━━━ Texte à lire ━━━

Et maintenant voyons si un examen détaillé, consciencieux des œuvres d'art exposées au Salon d'Anvers de cette année, légitimera, confirmera cette appréciation rapide et générale.

S'il nous fallait suivre ici la hiérarchie de position, et nous pourrions dire jusqu'à un certain point, celle du talent, nous ferions comme tout le monde : nous commencerions ce compte-rendu par l'éblouissante page de M. le baron Wappers, directeur de l'Académie d'Anvers, peintre du Roi, etc.; mais nous n'en ferons rien, par un motif fort légitime que nos lecteurs comprendront sans peine et sauront apprécier. Nous adressant d'abord et spécialement aux Gantois, nous ne pouvons mieux faire, pensons-nous, que de commencer, par rendre hommage tout à la fois, et au courage désintéressé d'un des leurs, et au beau talent de l'artiste, qui lui a donné en quelque sorte une nouvelle sanction, une nouvelle immortalité, celle du génie, en lui consacrant tous les trésors de son pinceau. Nous venons de nommer le Dévouement de Corneille Sneyssone (162), par M. N. De Keyzer.

━━━ Données fournies ━━━

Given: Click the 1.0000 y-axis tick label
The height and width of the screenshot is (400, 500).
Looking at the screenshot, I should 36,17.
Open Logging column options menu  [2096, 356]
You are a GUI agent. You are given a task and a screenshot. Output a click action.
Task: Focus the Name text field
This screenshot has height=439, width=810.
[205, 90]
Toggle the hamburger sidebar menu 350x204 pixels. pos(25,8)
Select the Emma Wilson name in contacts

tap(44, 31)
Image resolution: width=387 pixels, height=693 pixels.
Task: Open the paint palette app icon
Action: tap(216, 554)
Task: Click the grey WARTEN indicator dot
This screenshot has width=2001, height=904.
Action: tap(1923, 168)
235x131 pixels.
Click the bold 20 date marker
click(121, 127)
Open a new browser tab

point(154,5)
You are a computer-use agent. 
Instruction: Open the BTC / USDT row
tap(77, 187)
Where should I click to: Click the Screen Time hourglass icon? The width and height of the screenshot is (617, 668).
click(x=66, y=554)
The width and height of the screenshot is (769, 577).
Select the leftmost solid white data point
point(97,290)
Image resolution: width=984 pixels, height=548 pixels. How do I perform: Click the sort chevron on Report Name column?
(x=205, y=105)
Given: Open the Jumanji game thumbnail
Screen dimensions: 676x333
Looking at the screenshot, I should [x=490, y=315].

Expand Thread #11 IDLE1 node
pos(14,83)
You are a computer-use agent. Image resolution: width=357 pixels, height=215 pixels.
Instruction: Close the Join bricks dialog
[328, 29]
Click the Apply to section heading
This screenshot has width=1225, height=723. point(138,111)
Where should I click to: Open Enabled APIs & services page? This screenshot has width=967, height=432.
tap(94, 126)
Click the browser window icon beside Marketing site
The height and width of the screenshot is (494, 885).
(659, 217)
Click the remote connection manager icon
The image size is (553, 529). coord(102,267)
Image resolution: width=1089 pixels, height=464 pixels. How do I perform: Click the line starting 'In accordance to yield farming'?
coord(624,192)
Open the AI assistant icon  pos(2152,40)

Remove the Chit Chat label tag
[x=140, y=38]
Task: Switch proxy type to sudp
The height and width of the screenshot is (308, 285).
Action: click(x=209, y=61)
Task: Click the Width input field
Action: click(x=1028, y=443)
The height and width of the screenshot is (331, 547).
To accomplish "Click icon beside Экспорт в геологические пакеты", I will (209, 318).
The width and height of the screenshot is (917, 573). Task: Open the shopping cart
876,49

━━━

### Vos tâches
1. Résumez en deux phrases l'extrait sur le Salon d'Anvers.
2. Mettez sous forme de tableau Markdown à deux colonnes, « N° » et « Ligne », les lignes des enregistrements, depuis celle qui contient « Image resolution: width=1089 » jusqu'à la fin des enregistrements, bornes comprises et sans les lignes vides.
L'extrait sur le Salon d'Anvers et les enregistrements sont deux documents sans lien entre eux.

### Réponses par tâche
1. L'auteur entend vérifier, par un examen détaillé des œuvres exposées cette année au Salon d'Anvers, une appréciation rapide et générale. S'adressant d'abord aux Gantois, il renonce à commencer par l'œuvre du baron Wappers et ouvre son compte-rendu avec le Dévouement de Corneille Sneyssone de M. N. De Keyzer, pour saluer le courage de ce Gantois et le talent du peintre.

2.
| N° | Ligne |
|---|---|
| 1 | Image resolution: width=1089 pixels, height=464 pixels. How do I perform: Click the line starting 'In accordance to yield farming'? |
| 2 | coord(624,192) |
| 3 | Open the AI assistant icon  pos(2152,40) |
| 4 | Remove the Chit Chat label tag |
| 5 | [x=140, y=38] |
| 6 | Task: Switch proxy type to sudp |
| 7 | The height and width of the screenshot is (308, 285). |
| 8 | Action: click(x=209, y=61) |
| 9 | Task: Click the Width input field |
| 10 | Action: click(x=1028, y=443) |
| 11 | The height and width of the screenshot is (331, 547). |
| 12 | To accomplish "Click icon beside Экспорт в геологические пакеты", I will (209, 318). |
| 13 | The width and height of the screenshot is (917, 573). Task: Open the shopping cart |
| 14 | 876,49 |